What the task requires:
Only an exact repetition of the lines from the one that holds "This screenshot has height=256, width=413." to the end of the records is wanted.

Material provided:
----

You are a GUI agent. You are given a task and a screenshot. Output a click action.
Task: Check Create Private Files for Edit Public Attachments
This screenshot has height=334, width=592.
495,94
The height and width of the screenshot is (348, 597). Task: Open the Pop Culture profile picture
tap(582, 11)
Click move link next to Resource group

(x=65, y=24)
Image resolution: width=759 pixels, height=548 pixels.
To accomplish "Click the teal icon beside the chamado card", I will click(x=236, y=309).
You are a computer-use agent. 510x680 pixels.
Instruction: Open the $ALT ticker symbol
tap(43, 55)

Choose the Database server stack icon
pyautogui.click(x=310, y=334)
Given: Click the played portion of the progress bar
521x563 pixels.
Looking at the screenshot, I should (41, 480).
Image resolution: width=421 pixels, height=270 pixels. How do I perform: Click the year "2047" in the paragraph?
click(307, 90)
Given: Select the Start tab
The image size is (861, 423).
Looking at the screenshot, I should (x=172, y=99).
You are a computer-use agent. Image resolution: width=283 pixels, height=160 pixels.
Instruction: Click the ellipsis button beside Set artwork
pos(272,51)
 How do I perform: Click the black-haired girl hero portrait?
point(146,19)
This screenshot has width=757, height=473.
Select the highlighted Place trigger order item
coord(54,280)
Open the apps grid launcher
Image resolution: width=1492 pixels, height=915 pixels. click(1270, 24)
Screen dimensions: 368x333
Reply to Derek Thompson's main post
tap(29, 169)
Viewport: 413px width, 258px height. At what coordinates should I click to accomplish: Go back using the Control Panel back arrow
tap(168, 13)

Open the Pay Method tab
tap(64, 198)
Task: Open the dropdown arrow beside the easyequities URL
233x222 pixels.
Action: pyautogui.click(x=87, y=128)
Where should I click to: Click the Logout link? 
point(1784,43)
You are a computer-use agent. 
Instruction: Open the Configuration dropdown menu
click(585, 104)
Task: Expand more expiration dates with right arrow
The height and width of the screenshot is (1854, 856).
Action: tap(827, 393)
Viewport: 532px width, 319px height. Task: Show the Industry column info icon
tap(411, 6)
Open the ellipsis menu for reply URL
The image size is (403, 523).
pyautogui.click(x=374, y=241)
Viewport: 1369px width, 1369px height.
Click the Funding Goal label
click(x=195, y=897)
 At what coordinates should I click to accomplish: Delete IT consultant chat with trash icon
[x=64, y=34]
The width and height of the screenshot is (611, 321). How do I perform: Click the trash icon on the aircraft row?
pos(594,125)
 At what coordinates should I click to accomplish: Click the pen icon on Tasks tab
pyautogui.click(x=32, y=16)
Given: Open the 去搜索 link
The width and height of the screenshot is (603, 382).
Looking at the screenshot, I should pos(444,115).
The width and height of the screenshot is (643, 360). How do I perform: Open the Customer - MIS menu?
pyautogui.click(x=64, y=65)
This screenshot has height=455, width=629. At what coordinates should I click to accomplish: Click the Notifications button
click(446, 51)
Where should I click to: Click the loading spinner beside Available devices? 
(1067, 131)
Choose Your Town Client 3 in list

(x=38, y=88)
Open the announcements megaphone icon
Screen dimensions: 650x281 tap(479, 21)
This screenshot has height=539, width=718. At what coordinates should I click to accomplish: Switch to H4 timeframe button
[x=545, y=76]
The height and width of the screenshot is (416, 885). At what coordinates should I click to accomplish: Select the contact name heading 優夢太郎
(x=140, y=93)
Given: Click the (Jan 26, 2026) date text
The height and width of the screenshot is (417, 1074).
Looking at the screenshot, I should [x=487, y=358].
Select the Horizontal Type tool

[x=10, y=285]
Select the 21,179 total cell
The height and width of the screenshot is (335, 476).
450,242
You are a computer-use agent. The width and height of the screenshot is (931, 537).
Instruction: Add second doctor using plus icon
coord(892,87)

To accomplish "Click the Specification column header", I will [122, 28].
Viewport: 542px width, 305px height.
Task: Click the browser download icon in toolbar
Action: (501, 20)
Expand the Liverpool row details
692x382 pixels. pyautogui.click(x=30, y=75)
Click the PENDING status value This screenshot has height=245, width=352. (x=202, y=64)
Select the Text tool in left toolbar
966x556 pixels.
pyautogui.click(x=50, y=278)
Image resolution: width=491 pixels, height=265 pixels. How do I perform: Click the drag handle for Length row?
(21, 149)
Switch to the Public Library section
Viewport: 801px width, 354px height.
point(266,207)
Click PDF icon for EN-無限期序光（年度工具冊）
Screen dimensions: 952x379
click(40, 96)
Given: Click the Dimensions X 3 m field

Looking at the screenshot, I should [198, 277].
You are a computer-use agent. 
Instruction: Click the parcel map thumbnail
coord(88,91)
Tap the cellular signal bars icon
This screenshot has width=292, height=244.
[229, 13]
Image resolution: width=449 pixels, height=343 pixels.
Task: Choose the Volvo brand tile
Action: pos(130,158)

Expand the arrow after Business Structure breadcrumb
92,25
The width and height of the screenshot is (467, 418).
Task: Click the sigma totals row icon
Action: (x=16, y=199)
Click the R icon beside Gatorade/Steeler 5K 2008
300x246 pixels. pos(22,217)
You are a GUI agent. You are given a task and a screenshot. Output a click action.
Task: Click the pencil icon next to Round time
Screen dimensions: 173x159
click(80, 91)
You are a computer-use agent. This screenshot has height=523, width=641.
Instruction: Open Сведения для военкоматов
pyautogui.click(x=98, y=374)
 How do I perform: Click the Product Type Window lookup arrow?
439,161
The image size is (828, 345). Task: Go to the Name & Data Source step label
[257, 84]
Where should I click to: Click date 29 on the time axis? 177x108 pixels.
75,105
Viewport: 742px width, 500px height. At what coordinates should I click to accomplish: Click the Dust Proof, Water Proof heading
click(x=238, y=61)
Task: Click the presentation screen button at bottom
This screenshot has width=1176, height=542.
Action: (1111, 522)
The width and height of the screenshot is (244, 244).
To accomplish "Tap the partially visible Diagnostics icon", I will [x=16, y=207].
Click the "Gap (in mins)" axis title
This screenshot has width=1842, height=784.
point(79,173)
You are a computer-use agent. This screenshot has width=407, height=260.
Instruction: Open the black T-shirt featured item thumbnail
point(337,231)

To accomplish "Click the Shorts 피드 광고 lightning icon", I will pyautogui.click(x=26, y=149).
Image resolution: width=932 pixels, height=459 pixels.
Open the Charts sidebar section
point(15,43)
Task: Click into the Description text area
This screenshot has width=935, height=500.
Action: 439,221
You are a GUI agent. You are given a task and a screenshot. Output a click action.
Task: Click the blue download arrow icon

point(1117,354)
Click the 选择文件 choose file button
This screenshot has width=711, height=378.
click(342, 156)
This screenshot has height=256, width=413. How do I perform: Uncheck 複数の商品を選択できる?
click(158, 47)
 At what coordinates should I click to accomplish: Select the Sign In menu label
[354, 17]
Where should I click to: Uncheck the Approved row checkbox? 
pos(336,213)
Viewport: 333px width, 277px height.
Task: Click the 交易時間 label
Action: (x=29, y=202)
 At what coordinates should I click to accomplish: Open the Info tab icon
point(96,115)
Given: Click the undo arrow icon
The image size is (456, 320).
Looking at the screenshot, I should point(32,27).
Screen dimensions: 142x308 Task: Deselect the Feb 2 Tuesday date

----

Answer:
This screenshot has height=256, width=413. How do I perform: Uncheck 複数の商品を選択できる?
click(158, 47)
 At what coordinates should I click to accomplish: Select the Sign In menu label
[354, 17]
Where should I click to: Uncheck the Approved row checkbox? 
pos(336,213)
Viewport: 333px width, 277px height.
Task: Click the 交易時間 label
Action: (x=29, y=202)
 At what coordinates should I click to accomplish: Open the Info tab icon
point(96,115)
Given: Click the undo arrow icon
The image size is (456, 320).
Looking at the screenshot, I should point(32,27).
Screen dimensions: 142x308 Task: Deselect the Feb 2 Tuesday date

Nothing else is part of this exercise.